» **What you will do**: Change "Select" to "Choose" in the stretch from the line containing "Select the LFR C row label" through the line containing "coord(622,602)". Write out only those lines with everything else unchanged, and leave out the pictures.

[Dataset items]
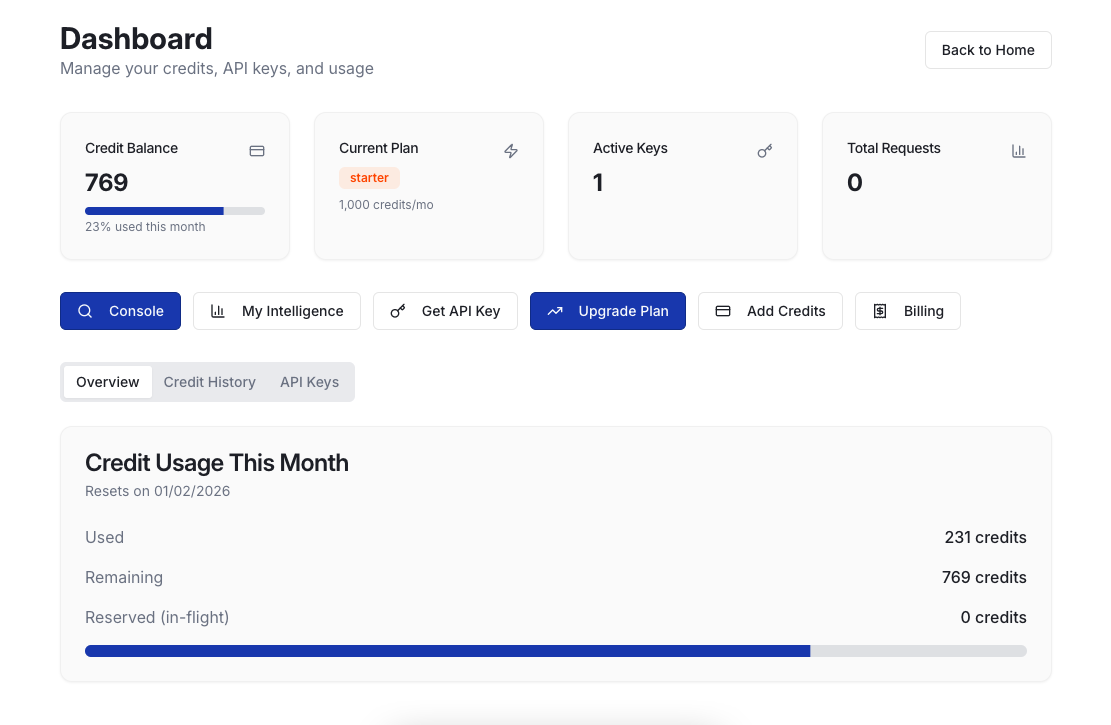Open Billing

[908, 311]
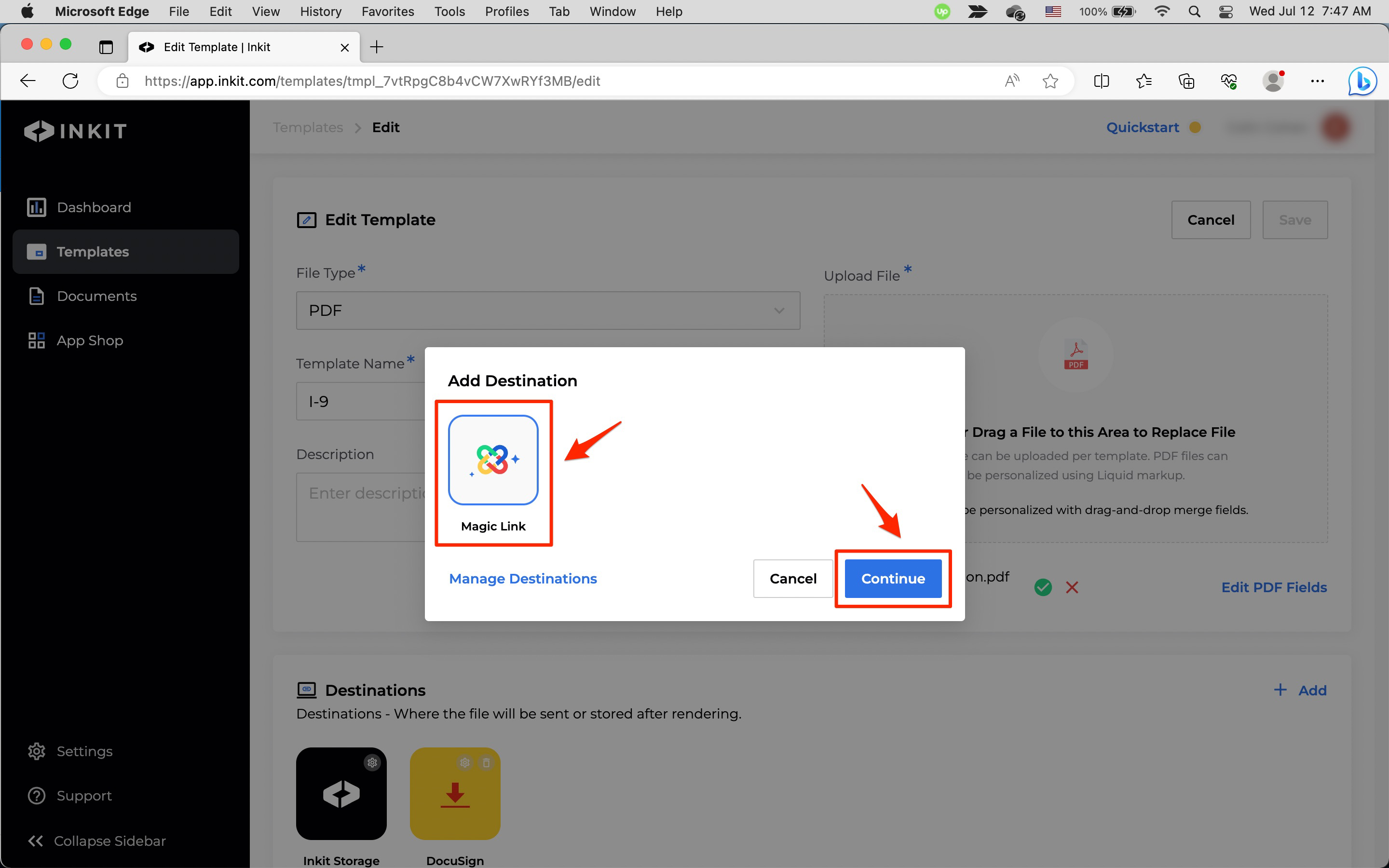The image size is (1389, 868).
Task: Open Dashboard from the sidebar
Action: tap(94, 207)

==

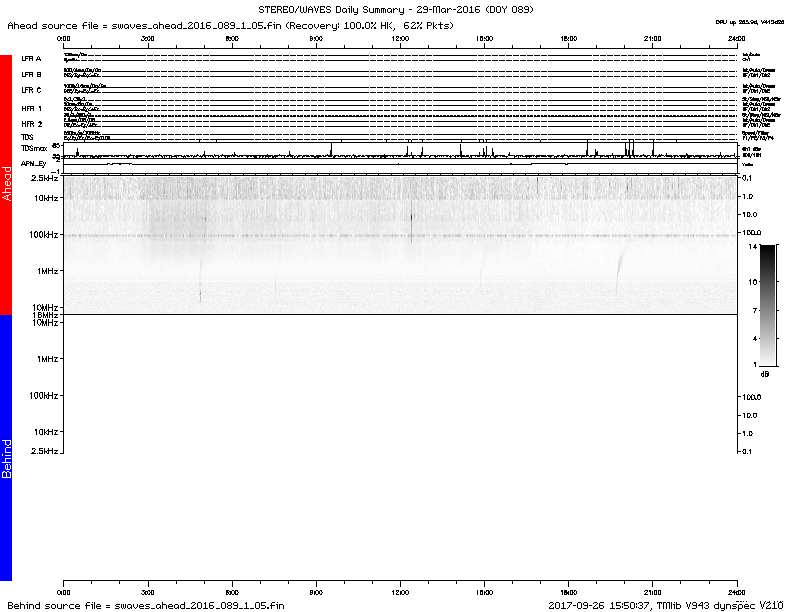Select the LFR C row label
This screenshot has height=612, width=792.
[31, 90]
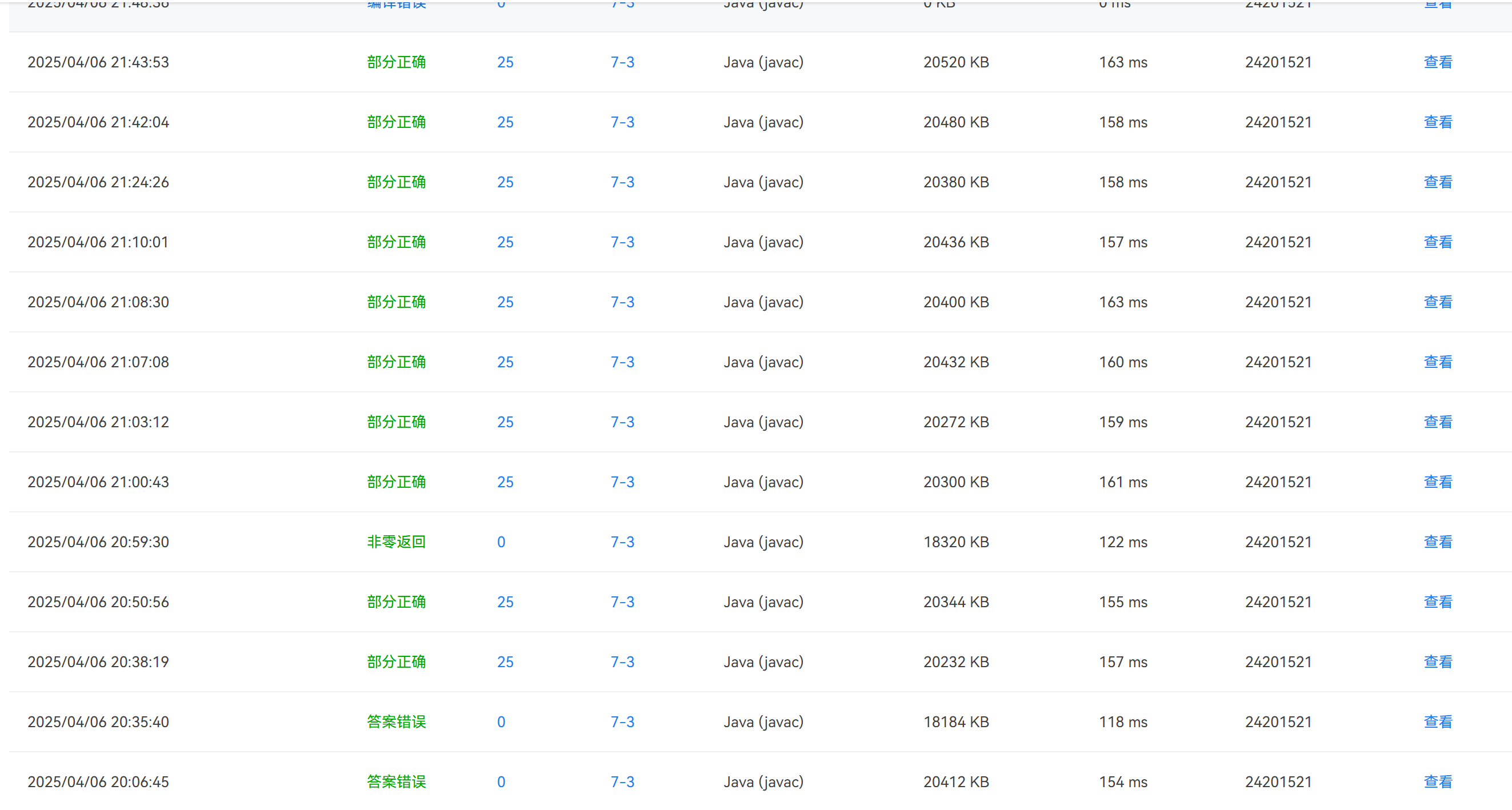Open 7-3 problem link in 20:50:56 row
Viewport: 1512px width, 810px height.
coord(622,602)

» **Complete answer**:
Choose the LFR C row label
This screenshot has height=612, width=792.
[31, 90]
Open 7-3 problem link in 20:50:56 row
Viewport: 1512px width, 810px height.
coord(622,602)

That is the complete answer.